3.1.8 Unverified Information
Unverified information is not included in certificates.

ROTFL. In other words, it is at least option 3: Keynectis cheated on Adobe, since there are lying like crazy all over their CPS.

A question remains. How could they pass an audit? An auditor is supposed to see these kind of things. Their CPS tells who their auditor is. So I went to their auditor web site, and downloaded every list I could find.

It gets interesting again here. The OID of the CPS above is: 1.3.6.1.4.1.22234.2.8.2.1.1 and there are a lot of OID very close to the one above in the list for Keynectis, but this specific one is not. So again, we have a number of options:

  1. they were, in fact, never audited
  2. their auditors are morons
  3. Keynectis cheated on their auditors

It is hard to guess, since I do not know if the auditor’s lists include each and every CA. It’s hard to believe that Adobe could accept an CDS application without a single audit result. So maybe they have been fooled when being provided with the audit result of a different CA? Or maybe Keynectis produced a fake audit result? Or maybe they managed to hide their bogus certificates from their auditors? Time may tell…

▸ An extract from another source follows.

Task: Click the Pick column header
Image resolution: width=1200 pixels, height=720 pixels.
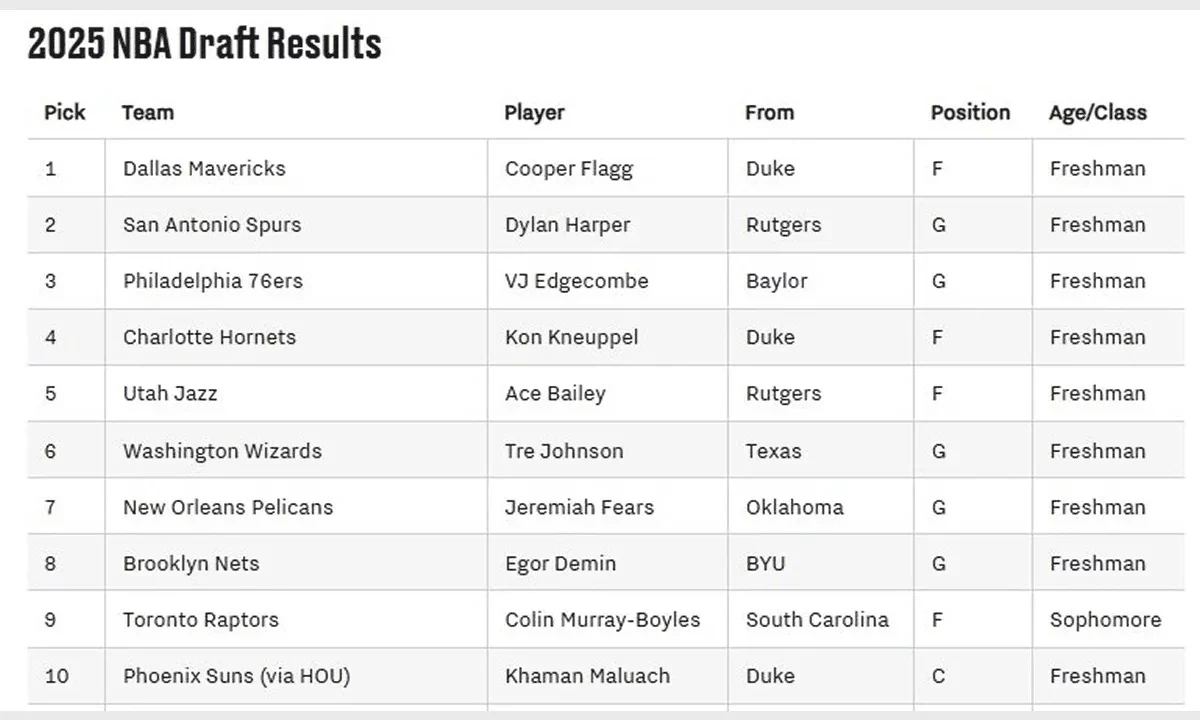Action: click(x=65, y=112)
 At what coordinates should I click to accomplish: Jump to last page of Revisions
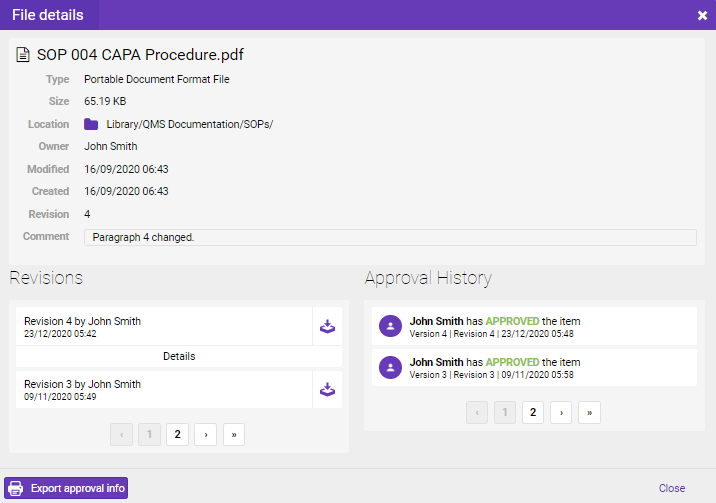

By they way, on Keynectis website, there is a page dedicated to their KWebSign CA (the one producing the fake certificates). They list as customers no less than: BNP, AXA, AIG, Allianz, IngDirect… And claim they sign more than 1 million contracts per year… If they are all produced with fake certificates, some banks need to worry… (And Keynectis too).

And what about SSL?

I did not find them at first in the major browsers. So I googled a bit a found they are in fact included in IE and Firefox, etc but under a different name: CertPlus. Keynectis has a subca under the CertPlus root. So they also deliver SSL certificates (including EV). Well, deliver… they appear to delegate the registration work to a company called SSL Europa. The OID in their certificate is not listed on their auditors list. I did not find any kind of audit results for SSL Europa on the web. No sign of any wrongdoing here, but shallow enough for me to remove their CA from my web browser root stores, after what I saw above…

Conclusion

While many questions remain, one thing appears clear: they cheated on Adobe. When you issue a certificate with Adobe’s OID inside, you play by their rules. Period.

CA like that are harming the whole industry and should be terminated. In a sense, while not as critical security wise, it is worse than DigiNotar. When a CA gets hacked, the trust in the system goes down. If CA starts to cheat without being hacked, what kind of trust will remain?

Anyway, congrats to the French judge who ruled that the signature on the contract was not acceptable. I’d be curious to have the full case transcript to find out his reasons. I’m not sure the judge was presented with all the above, but at a bare minimum, he had a great intuition!